*Task goal:*
Set down, character for character, everything in the records below from the line holding "Given: Click the Search Toolbox input field" down to the line holding "Instruction: Choose the", and no other line.

*Data shown:*
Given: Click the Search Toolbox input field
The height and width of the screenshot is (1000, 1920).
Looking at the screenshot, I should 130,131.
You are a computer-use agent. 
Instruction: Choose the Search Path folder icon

==

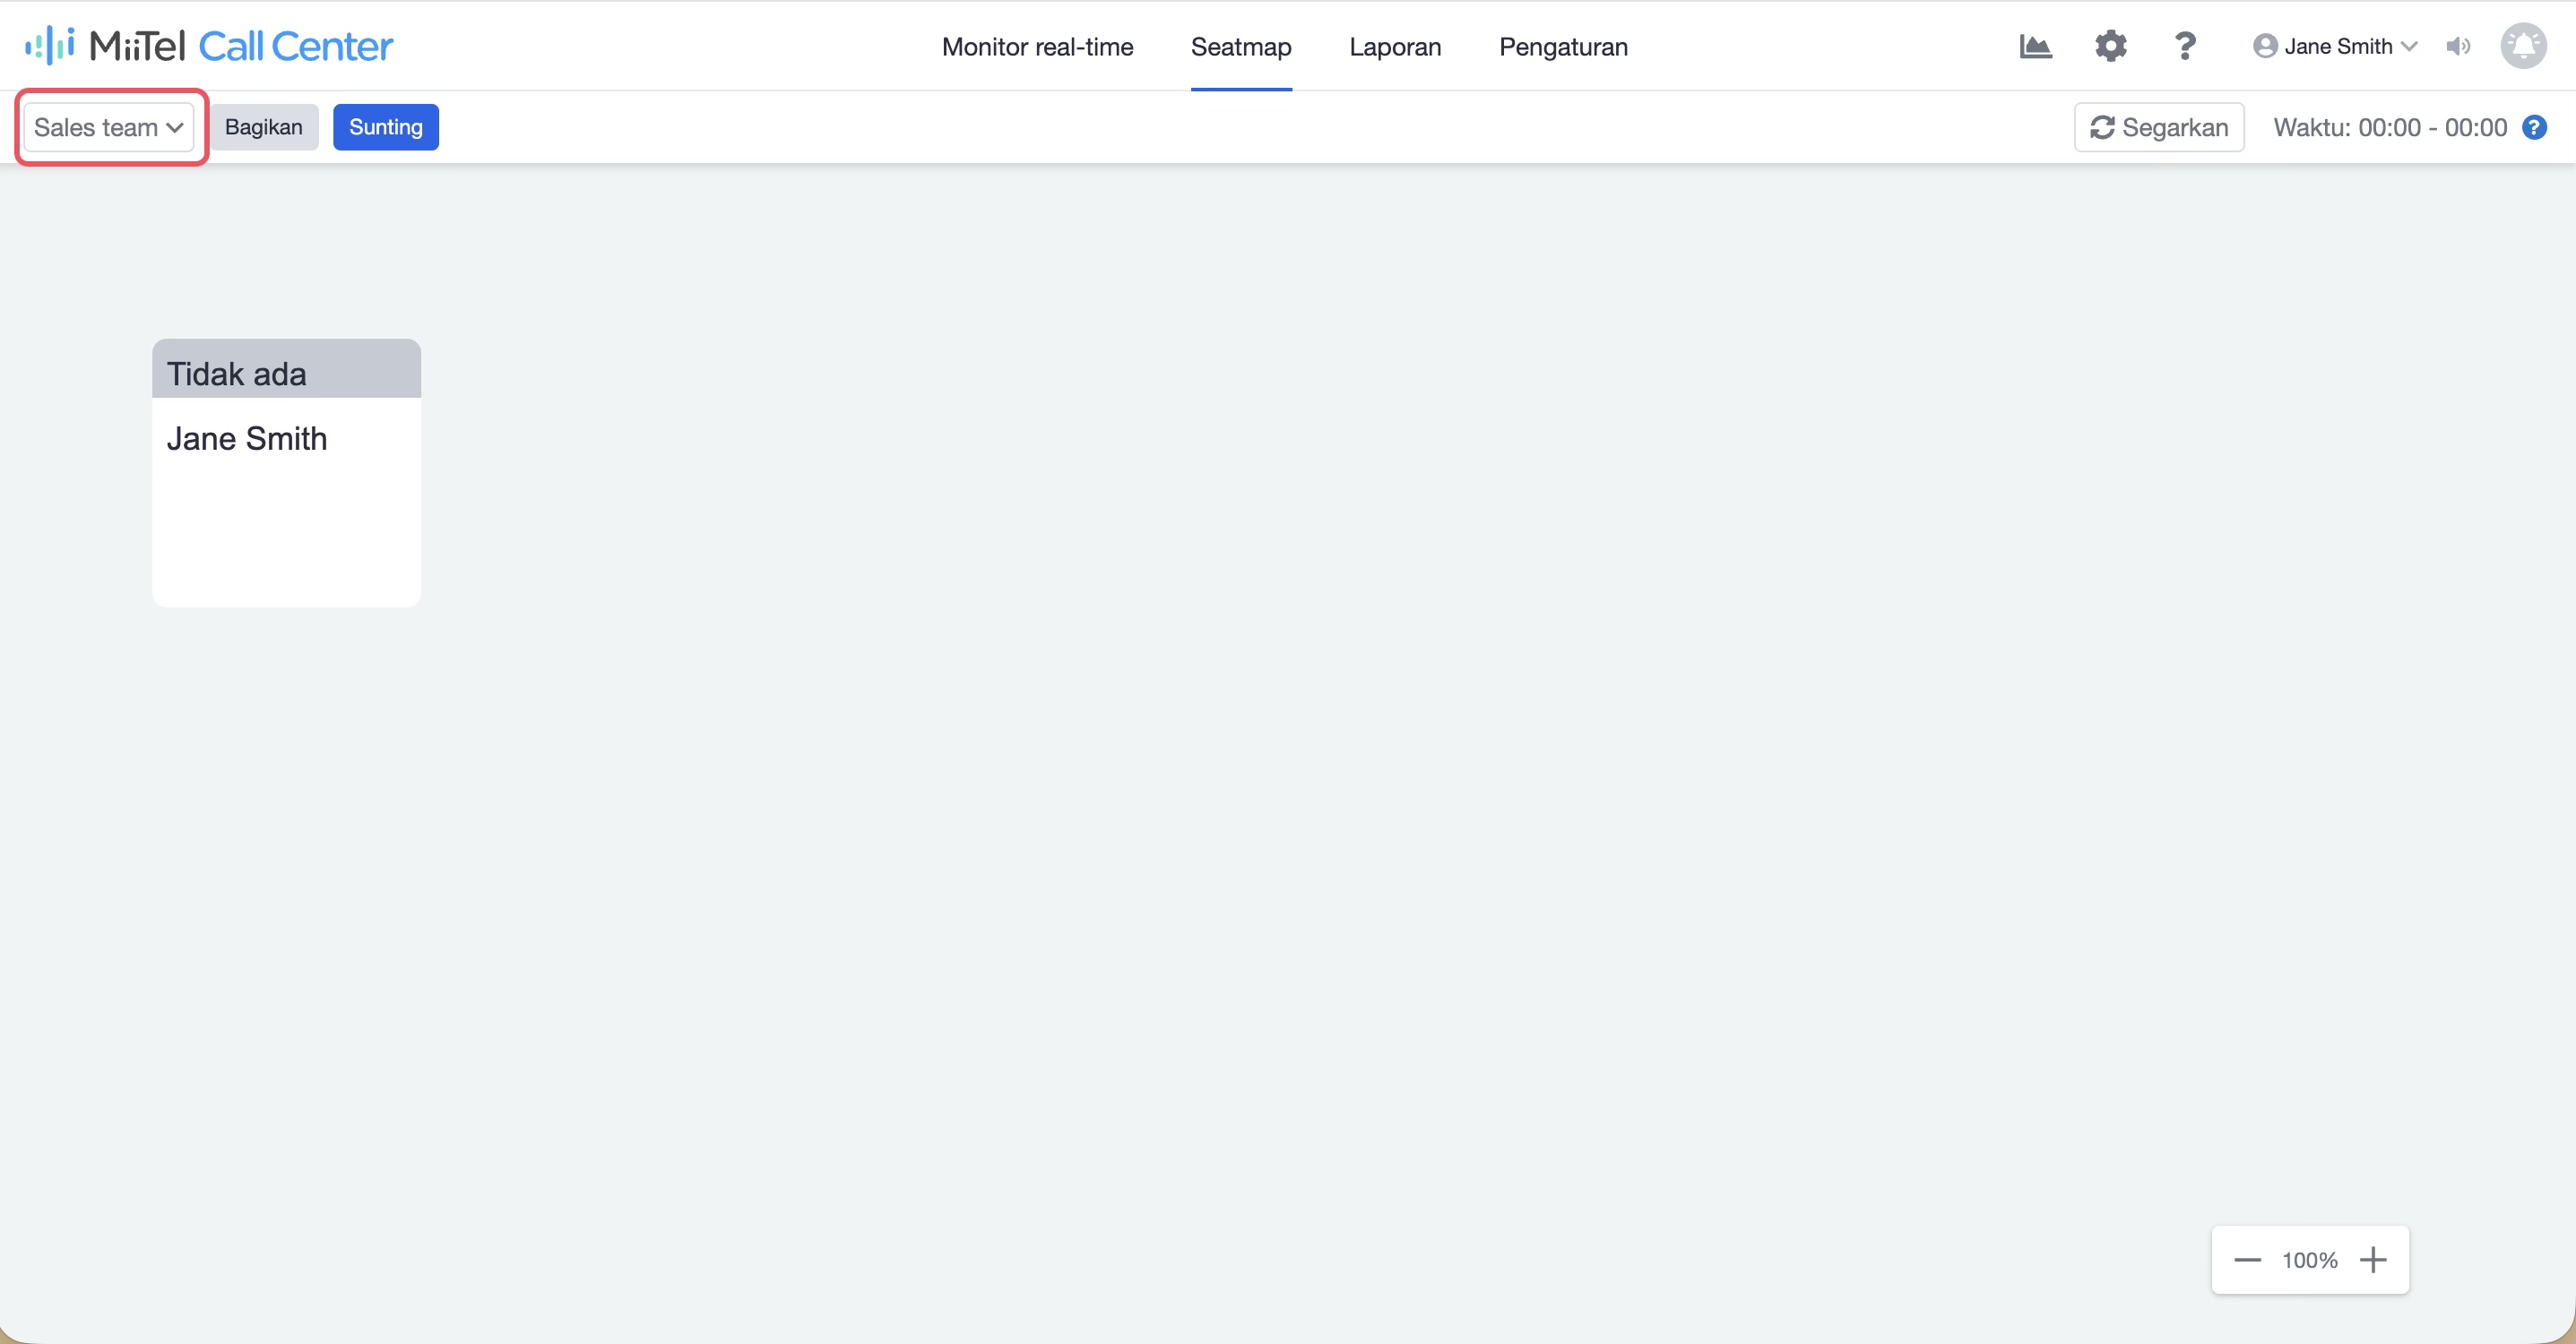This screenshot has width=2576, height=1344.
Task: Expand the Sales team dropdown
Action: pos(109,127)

*Your solution:*
Given: Click the Search Toolbox input field
The height and width of the screenshot is (1000, 1920).
Looking at the screenshot, I should 130,131.
You are a computer-use agent. 
Instruction: Choose the Search Path folder icon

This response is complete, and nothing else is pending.